__Required work__. Once the line containing "Click Translate under" is found, return it and every line that follows, up to and including the final line of the material, exactly as written.

─── Given data ───

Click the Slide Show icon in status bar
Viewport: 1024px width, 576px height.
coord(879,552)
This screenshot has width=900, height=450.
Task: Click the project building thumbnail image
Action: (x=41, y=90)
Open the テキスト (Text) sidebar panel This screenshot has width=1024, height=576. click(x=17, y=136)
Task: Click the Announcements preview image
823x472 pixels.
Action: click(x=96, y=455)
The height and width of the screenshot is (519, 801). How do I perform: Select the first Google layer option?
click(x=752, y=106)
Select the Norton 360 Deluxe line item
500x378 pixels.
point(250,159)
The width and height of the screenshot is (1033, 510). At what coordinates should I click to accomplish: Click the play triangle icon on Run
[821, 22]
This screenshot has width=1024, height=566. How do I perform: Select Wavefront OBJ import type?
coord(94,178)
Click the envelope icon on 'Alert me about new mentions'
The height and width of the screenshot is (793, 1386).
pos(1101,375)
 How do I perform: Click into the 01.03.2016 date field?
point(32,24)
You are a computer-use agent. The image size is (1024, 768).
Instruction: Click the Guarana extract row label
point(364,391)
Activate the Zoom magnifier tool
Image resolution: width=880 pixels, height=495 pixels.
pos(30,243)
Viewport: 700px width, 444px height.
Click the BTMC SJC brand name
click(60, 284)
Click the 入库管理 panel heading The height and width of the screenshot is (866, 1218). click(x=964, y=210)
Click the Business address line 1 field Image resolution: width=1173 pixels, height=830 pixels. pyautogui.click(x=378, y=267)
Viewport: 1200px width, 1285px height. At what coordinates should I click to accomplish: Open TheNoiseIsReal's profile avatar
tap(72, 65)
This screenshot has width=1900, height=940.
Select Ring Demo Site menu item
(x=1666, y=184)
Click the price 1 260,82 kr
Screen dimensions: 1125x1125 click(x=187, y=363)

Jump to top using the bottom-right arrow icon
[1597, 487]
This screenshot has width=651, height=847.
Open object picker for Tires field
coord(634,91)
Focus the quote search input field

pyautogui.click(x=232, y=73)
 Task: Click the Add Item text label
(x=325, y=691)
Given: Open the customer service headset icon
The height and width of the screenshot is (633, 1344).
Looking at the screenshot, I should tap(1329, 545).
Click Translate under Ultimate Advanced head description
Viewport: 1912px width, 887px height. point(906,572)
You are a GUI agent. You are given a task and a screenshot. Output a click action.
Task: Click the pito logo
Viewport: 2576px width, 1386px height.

───

__Written solution__.
Click Translate under Ultimate Advanced head description
Viewport: 1912px width, 887px height. point(906,572)
You are a GUI agent. You are given a task and a screenshot. Output a click action.
Task: Click the pito logo
Viewport: 2576px width, 1386px height.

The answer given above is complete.